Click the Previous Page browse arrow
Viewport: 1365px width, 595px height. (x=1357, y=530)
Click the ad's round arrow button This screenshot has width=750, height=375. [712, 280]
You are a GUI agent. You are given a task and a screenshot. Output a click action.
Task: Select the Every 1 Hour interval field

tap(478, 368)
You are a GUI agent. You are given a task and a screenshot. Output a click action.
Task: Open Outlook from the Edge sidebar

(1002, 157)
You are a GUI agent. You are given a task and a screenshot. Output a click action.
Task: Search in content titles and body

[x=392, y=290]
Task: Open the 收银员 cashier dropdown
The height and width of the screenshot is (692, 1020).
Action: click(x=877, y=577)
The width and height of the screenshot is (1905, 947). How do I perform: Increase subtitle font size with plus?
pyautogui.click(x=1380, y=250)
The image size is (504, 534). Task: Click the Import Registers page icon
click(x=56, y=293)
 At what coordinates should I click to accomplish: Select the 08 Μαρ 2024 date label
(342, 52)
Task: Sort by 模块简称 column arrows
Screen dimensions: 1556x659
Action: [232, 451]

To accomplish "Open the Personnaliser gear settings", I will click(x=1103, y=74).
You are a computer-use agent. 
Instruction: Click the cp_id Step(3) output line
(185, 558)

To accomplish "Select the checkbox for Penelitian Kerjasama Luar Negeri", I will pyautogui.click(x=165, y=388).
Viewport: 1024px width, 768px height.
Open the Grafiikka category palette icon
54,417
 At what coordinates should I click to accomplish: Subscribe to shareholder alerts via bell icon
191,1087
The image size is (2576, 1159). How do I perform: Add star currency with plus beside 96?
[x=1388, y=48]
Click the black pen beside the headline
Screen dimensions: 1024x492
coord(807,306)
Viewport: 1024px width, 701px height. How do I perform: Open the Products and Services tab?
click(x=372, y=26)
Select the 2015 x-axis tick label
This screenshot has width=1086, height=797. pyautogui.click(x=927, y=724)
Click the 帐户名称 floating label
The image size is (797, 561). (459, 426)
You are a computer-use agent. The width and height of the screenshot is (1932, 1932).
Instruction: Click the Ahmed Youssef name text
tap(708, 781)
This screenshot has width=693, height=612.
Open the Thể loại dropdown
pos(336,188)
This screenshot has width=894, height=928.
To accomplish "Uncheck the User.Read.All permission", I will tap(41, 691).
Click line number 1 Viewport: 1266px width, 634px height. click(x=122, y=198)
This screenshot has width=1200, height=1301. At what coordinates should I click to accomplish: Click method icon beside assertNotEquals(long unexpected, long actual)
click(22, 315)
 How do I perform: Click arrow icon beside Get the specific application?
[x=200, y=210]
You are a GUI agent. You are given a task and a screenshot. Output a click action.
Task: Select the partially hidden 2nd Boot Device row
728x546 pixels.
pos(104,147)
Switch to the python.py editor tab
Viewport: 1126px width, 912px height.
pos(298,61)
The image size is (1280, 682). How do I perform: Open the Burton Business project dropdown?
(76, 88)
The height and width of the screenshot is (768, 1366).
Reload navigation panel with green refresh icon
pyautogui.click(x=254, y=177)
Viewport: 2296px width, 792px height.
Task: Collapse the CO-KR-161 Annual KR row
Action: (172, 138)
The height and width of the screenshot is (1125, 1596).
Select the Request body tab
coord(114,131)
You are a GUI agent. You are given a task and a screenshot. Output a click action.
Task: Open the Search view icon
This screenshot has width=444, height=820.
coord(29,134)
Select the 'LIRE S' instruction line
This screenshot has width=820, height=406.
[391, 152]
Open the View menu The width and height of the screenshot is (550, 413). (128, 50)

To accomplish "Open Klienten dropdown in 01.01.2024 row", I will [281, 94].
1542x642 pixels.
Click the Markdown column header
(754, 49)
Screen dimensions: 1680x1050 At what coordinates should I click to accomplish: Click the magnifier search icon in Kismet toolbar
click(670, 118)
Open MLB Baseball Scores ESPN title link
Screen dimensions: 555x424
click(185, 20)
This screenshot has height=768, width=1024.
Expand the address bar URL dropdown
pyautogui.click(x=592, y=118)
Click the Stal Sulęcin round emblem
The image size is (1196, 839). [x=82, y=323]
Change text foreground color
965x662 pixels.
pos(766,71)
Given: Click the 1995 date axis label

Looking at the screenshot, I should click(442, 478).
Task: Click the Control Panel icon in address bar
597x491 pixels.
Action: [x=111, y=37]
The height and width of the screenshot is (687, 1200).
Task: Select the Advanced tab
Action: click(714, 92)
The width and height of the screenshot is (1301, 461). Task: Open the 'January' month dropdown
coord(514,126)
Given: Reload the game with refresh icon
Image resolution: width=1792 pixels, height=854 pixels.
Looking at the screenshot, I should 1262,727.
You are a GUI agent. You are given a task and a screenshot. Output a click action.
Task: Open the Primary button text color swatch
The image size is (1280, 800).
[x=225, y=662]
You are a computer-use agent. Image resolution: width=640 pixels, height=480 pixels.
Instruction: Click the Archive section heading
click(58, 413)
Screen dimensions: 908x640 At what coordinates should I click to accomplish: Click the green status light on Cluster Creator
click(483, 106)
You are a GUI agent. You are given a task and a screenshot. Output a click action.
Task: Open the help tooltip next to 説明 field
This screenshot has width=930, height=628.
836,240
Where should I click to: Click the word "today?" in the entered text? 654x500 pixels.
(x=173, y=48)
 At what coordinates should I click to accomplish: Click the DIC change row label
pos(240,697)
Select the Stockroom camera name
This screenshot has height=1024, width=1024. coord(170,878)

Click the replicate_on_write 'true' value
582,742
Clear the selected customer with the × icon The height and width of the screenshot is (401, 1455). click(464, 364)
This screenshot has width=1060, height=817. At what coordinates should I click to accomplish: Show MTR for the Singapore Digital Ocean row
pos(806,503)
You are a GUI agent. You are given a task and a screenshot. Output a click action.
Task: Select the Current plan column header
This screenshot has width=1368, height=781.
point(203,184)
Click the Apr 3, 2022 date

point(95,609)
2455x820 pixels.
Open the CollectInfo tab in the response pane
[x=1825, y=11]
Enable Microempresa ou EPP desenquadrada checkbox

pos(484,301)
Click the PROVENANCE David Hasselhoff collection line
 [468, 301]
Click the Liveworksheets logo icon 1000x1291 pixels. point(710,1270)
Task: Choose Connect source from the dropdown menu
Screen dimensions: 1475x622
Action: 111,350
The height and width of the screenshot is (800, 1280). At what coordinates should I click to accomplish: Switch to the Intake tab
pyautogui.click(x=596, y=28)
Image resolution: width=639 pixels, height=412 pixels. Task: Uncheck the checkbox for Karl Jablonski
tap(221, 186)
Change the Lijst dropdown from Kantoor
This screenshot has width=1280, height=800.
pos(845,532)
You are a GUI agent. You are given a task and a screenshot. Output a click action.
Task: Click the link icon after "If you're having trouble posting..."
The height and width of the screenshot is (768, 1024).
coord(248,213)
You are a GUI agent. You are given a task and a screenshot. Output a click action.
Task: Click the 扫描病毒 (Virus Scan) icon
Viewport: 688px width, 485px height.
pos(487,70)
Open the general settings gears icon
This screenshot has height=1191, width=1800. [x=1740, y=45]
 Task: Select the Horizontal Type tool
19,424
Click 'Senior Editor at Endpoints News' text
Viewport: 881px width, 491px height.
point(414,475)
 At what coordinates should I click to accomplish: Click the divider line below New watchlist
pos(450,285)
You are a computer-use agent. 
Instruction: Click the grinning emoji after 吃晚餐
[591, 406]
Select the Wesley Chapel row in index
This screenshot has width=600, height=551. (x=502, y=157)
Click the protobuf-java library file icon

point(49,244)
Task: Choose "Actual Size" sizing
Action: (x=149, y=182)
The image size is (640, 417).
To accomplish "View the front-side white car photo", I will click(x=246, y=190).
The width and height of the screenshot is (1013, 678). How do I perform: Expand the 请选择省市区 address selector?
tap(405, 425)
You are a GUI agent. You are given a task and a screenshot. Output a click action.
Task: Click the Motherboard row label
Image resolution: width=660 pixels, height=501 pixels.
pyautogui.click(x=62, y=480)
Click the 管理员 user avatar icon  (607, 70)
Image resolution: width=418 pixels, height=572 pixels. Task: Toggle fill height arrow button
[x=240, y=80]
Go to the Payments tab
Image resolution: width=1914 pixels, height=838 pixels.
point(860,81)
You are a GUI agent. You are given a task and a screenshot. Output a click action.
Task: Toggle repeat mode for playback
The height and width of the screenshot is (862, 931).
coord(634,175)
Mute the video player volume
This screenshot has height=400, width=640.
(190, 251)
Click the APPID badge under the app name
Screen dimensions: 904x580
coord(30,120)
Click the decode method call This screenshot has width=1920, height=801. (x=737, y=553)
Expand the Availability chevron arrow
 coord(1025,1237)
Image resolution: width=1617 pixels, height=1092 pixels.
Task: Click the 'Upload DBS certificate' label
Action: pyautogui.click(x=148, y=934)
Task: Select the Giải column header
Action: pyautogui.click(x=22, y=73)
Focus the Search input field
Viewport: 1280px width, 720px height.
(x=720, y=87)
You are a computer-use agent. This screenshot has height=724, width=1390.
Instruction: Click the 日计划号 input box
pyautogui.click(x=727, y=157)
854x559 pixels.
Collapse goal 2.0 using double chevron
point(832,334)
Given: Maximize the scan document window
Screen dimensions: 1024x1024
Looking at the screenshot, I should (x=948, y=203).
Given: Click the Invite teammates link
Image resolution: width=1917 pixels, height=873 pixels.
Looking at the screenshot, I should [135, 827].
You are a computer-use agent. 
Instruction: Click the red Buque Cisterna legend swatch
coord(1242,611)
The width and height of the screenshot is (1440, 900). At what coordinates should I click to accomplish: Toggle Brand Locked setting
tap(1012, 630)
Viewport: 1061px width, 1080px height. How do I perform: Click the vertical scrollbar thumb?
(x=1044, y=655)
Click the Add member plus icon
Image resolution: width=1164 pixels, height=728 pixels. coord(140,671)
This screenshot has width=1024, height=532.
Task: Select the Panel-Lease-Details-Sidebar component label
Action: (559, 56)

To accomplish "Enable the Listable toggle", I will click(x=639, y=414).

*Work order*:
Report every line of the data above that contains the string "menu" by copying it in full.

*Expected answer*:
Open the View menu The width and height of the screenshot is (550, 413). (128, 50)
Task: Choose Connect source from the dropdown menu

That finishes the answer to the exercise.